Yes! Such mixed emotions. There is just something about being a child and believing in magic – believing anything truly is possible. What do we lose when we stop believing in the tooth fairy (for instance)? It’s that whole growing up thing – parents have children so they will leave one day –that’s the eventual goal, right? To rear children who will become happy, responsible, independent adults? The last two years I’ve watched the Decorah Eagles, a pair followed by cameras in their cottonwood tree in Decorah, Iowa.The Raptor Resource Project put up the cameras and people all over the world watched on Ustream. This year the pair decided to move -- even though the old nest had an open floor plan! According to the experts, eagles really like to build nests. Needless to say, there are no cameras in the new nest so we won’t be able to watch them this year. Seeing these eagles for the past two years was such a gift. We saw the Mama lay the eggs, watched as both Mom and Dad incubated their babies (and shimmied to close any open air holes between the nest and the eggs). And then, one by one, the babies hatched. They struggled out of their shells and entered this world. We watched Mom and Dad feed them and teach them. And we watched and watched and eventually each little eaglet flew from the nest for the very first time. And it’s the poignancy of those moments that this character felt when she knew that the child would never be truly young again.

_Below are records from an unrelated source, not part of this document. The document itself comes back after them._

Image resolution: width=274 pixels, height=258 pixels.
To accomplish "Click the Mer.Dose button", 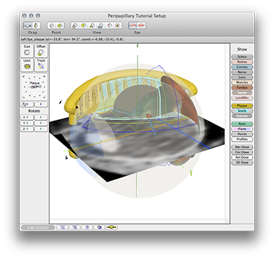I will (x=242, y=147).
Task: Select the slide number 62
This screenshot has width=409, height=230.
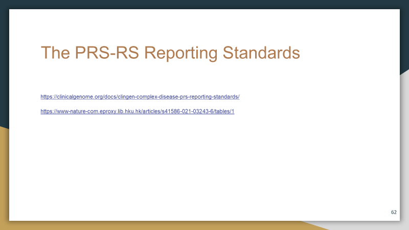Action: pyautogui.click(x=393, y=212)
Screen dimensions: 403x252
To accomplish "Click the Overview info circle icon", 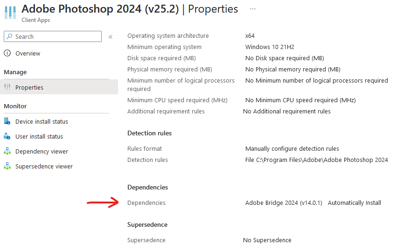I will [7, 53].
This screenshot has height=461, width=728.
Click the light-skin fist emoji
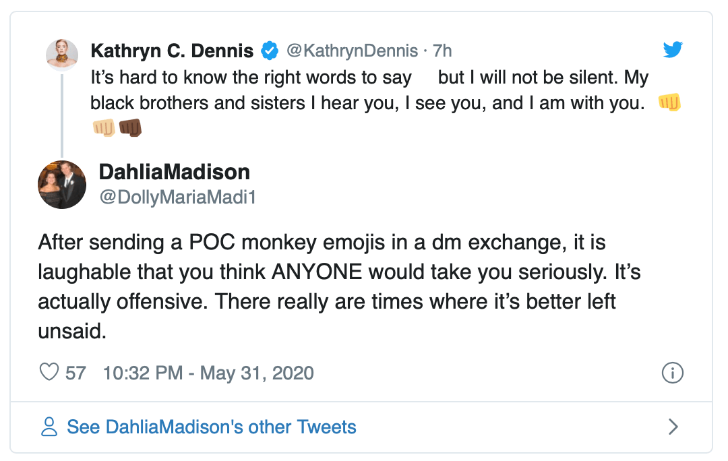(104, 128)
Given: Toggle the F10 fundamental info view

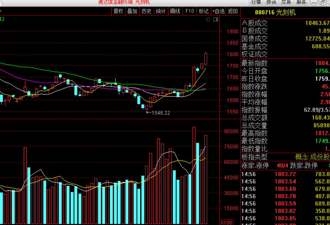Looking at the screenshot, I should (189, 11).
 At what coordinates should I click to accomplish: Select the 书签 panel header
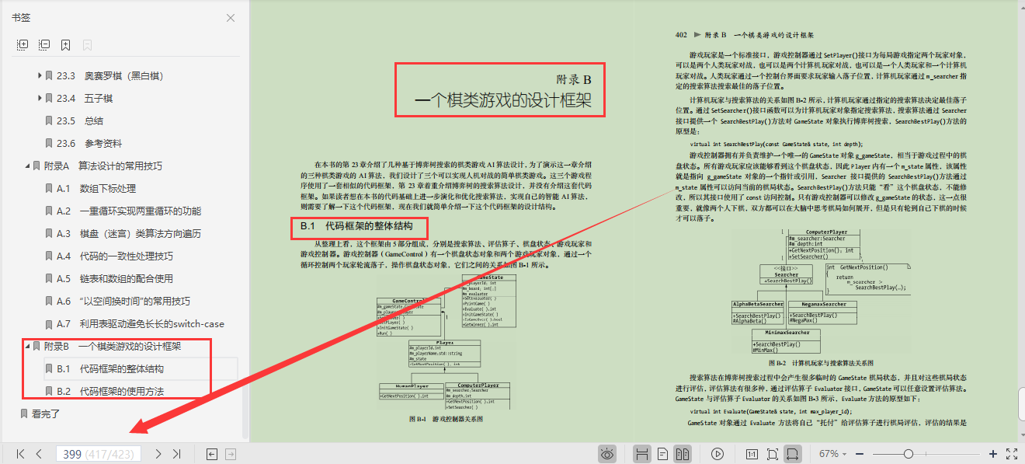[23, 17]
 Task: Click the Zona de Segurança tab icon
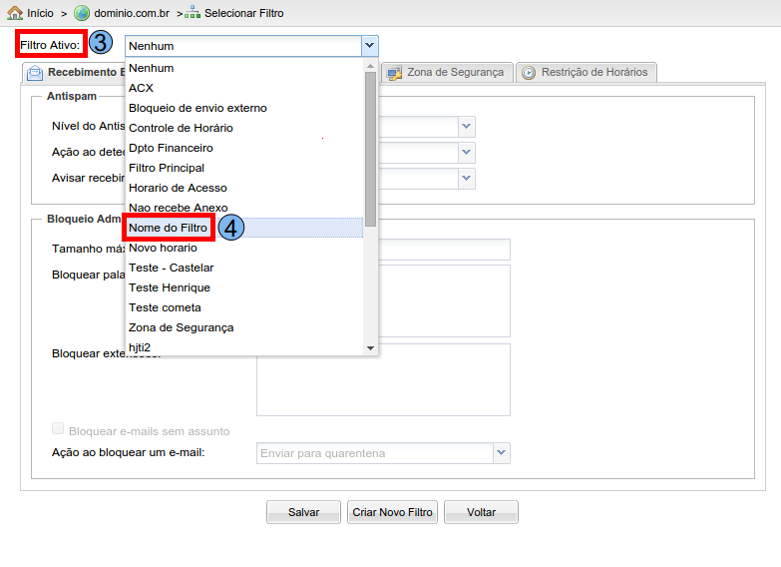pos(394,73)
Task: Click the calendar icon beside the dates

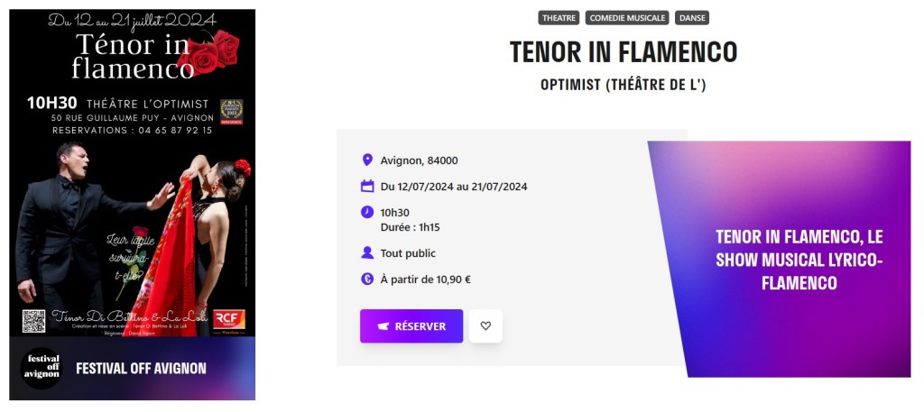Action: (367, 187)
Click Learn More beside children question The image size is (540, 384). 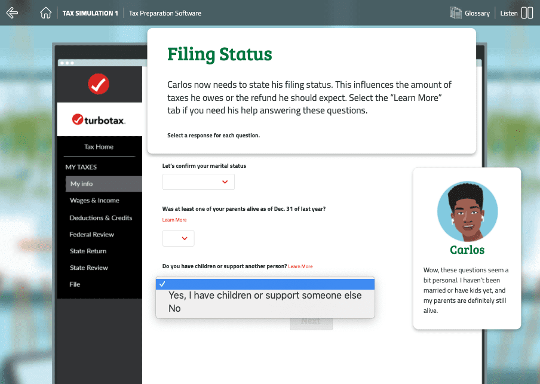pyautogui.click(x=300, y=266)
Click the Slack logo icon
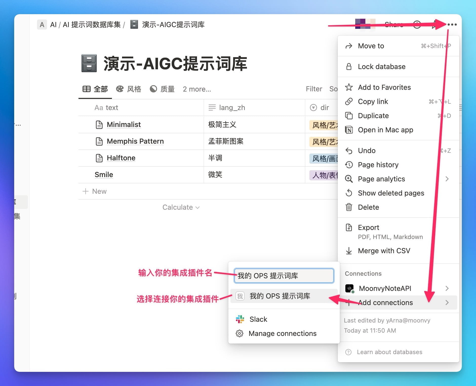 pos(240,319)
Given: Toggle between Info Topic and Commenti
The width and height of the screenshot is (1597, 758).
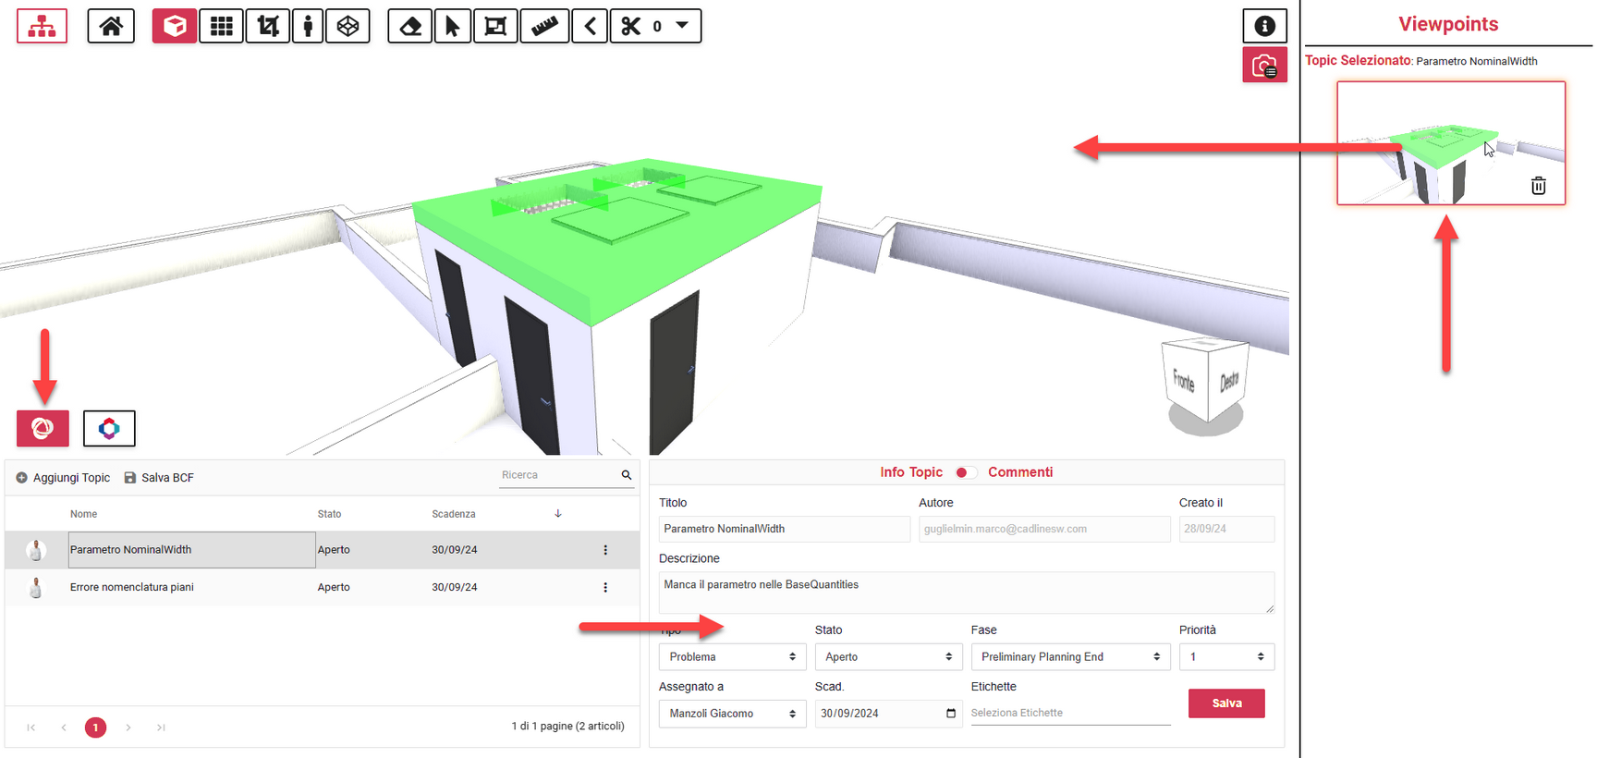Looking at the screenshot, I should click(x=965, y=472).
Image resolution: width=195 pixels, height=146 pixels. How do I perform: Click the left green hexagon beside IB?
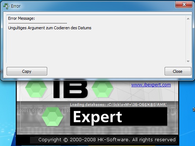[36, 89]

A ring was the accepted sign of infinity, eternity. If her own life was that carefully described pencil line, she knew all at once that the two ends were drawing close together. I have come full circle, she told herself, and wondered what had happened to all the years. It was a question which, from time to time, caused her some anxiety and left her fretting with a dreadful sense of waste. But now, it seemed, the question had become irrelevant, and so the answer, whatever it was, was no longer of any importance.

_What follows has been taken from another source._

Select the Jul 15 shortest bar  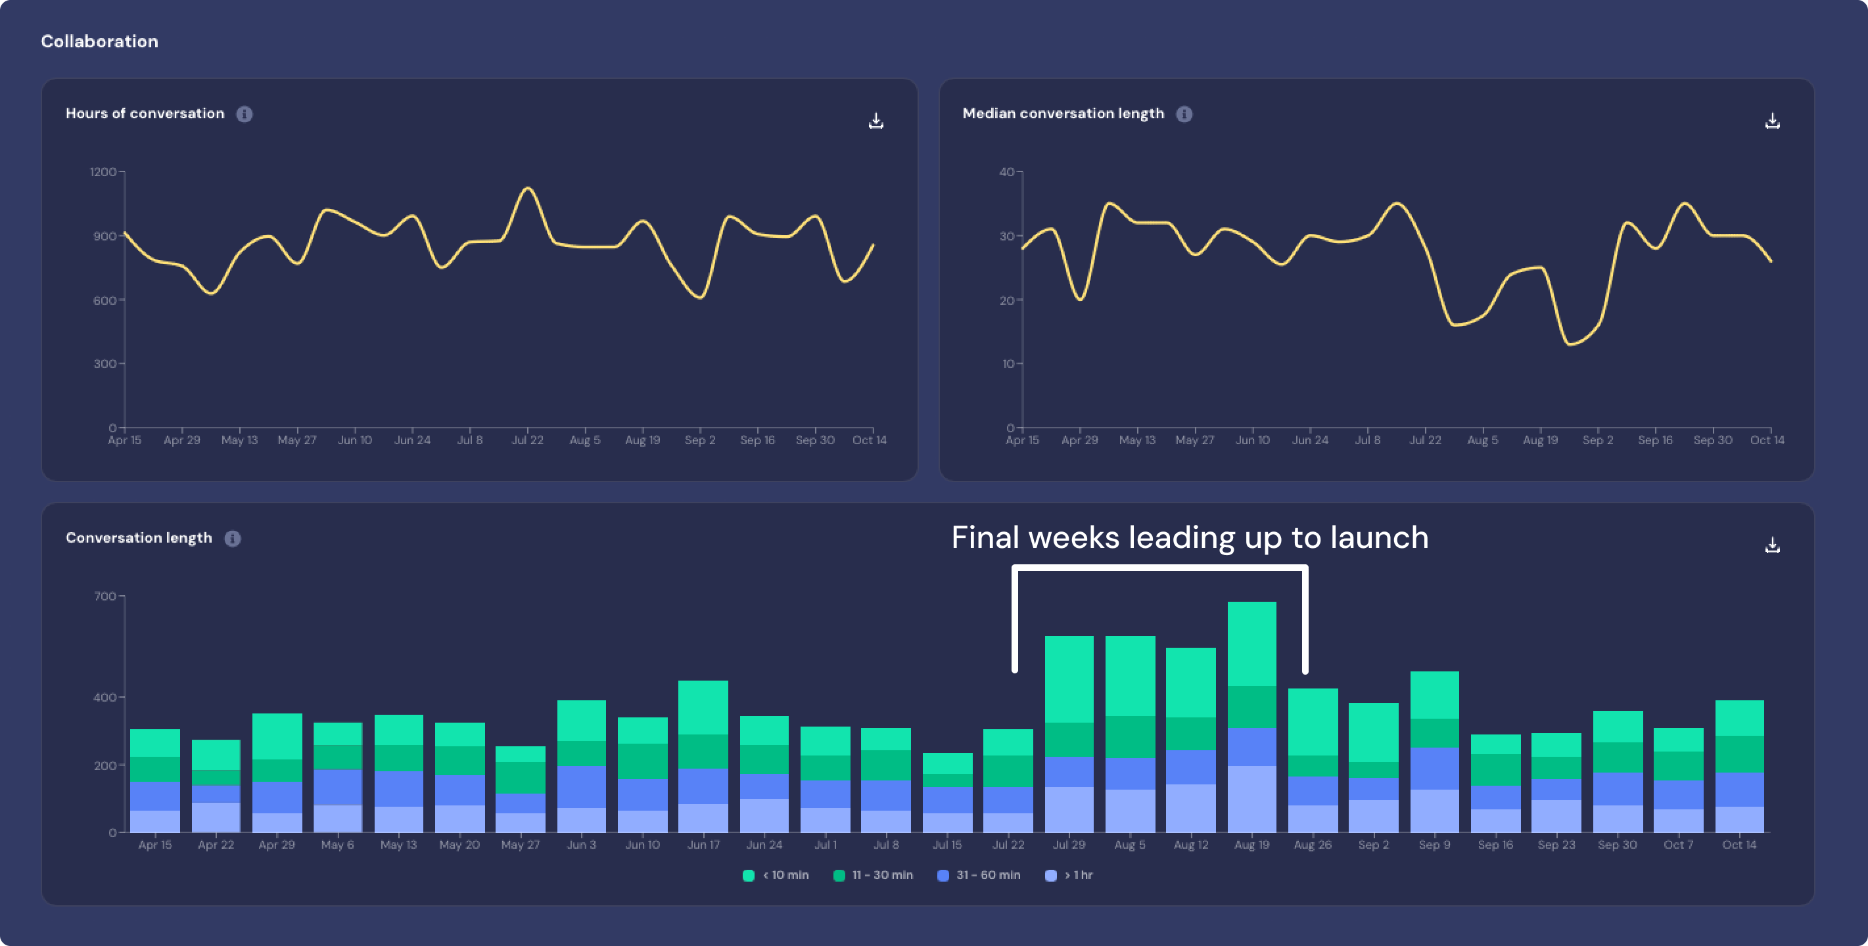click(x=947, y=792)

This made me cry when I read it and again as I just wrote it down here. It is always poignant reading the story of someone's life - you dip into the past for a while and then head back to the present. You go back and forth and learn why the person is who they have become. And the person seems to want to tie up loose ends from the past. They know they've reached the last phase of their lives and as they look back, it's all very emotional to me. I don’t want those characters I love to die, just as I don’t want the people I love in my life to die. And yet they do. We all will. Reading a book like this brings back all of those feelings. It makes me think. And that can’t be a bad thing, can it?